Prompt – Whenever a line of the entries below holds the string "will", copy that line and return it.

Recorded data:
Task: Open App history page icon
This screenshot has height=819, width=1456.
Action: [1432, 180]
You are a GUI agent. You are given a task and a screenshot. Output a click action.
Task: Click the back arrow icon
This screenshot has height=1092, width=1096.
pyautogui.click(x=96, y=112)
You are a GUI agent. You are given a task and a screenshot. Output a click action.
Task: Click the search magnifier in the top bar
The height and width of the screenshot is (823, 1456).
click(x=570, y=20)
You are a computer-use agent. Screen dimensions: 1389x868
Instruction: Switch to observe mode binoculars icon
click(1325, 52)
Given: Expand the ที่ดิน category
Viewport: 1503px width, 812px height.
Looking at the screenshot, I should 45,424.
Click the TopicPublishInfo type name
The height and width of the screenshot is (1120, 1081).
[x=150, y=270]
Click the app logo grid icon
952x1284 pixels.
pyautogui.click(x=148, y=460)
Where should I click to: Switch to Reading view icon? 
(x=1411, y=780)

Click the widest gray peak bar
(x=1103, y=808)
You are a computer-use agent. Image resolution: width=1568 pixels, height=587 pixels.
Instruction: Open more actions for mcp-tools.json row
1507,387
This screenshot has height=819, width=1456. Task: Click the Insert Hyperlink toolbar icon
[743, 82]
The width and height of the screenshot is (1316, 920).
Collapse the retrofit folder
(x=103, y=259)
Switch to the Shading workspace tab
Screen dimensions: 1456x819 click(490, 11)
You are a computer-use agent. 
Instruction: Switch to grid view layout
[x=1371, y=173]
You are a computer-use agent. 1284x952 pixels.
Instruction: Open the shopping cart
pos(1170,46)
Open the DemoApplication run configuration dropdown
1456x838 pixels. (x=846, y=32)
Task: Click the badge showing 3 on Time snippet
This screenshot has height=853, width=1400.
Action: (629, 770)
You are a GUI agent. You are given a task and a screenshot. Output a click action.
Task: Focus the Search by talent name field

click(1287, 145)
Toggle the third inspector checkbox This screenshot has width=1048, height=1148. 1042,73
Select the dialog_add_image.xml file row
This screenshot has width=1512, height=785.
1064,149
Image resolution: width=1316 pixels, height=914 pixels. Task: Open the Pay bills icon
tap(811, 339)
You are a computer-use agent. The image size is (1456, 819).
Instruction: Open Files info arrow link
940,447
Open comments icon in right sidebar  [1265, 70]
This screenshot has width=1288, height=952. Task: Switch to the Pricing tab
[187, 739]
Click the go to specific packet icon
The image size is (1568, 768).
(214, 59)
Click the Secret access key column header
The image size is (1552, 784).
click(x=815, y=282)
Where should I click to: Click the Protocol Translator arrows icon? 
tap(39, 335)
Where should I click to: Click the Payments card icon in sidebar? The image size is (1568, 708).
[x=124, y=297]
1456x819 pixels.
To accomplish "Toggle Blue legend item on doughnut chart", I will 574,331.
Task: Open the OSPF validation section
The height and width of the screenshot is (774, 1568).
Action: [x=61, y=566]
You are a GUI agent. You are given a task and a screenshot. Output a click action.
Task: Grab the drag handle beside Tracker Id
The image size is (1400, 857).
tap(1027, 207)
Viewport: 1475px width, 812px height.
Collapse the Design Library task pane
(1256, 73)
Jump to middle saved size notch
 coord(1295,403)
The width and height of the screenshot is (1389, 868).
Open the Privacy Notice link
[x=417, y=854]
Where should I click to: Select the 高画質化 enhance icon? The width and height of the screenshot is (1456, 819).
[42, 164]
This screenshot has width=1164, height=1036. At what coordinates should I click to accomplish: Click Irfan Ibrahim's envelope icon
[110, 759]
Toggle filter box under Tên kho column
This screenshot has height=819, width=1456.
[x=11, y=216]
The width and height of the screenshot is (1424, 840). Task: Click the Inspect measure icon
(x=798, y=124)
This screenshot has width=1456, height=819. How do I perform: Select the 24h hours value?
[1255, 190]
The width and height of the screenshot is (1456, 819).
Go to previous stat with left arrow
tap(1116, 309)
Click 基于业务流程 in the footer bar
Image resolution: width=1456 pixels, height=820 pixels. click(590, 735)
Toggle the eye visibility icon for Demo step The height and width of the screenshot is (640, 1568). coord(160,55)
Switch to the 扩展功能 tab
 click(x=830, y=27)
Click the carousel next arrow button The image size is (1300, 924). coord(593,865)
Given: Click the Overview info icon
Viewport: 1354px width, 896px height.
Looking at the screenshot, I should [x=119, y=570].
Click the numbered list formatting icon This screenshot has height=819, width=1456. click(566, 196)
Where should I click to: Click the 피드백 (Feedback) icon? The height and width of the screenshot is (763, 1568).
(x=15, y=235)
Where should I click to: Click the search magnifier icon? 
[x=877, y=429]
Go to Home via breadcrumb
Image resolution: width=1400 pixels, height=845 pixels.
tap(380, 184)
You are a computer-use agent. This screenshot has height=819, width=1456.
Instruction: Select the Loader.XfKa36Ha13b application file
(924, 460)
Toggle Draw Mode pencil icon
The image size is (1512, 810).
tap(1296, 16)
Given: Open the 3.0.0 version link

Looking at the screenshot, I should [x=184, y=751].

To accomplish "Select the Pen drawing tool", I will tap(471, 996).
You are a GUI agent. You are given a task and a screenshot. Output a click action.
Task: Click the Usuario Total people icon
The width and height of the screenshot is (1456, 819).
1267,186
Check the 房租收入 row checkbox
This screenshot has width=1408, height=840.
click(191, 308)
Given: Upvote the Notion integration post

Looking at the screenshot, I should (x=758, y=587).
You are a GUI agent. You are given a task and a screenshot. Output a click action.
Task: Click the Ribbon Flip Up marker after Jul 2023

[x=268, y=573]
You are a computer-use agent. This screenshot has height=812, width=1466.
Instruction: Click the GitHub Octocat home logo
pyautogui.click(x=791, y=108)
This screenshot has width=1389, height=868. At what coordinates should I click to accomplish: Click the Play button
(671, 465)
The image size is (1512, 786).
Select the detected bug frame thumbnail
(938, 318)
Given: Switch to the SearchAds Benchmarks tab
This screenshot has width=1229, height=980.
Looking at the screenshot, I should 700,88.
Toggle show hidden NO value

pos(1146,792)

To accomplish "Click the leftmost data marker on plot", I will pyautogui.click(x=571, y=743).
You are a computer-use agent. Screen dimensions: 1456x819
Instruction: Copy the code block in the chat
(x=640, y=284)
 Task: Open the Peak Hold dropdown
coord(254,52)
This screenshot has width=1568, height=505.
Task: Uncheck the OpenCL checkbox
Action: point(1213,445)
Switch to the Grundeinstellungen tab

Exercise response –
To accomplish "Toggle Blue legend item on doughnut chart", I will 574,331.
To accomplish "Select the Pen drawing tool", I will tap(471, 996).
To accomplish "Click the leftmost data marker on plot", I will pyautogui.click(x=571, y=743).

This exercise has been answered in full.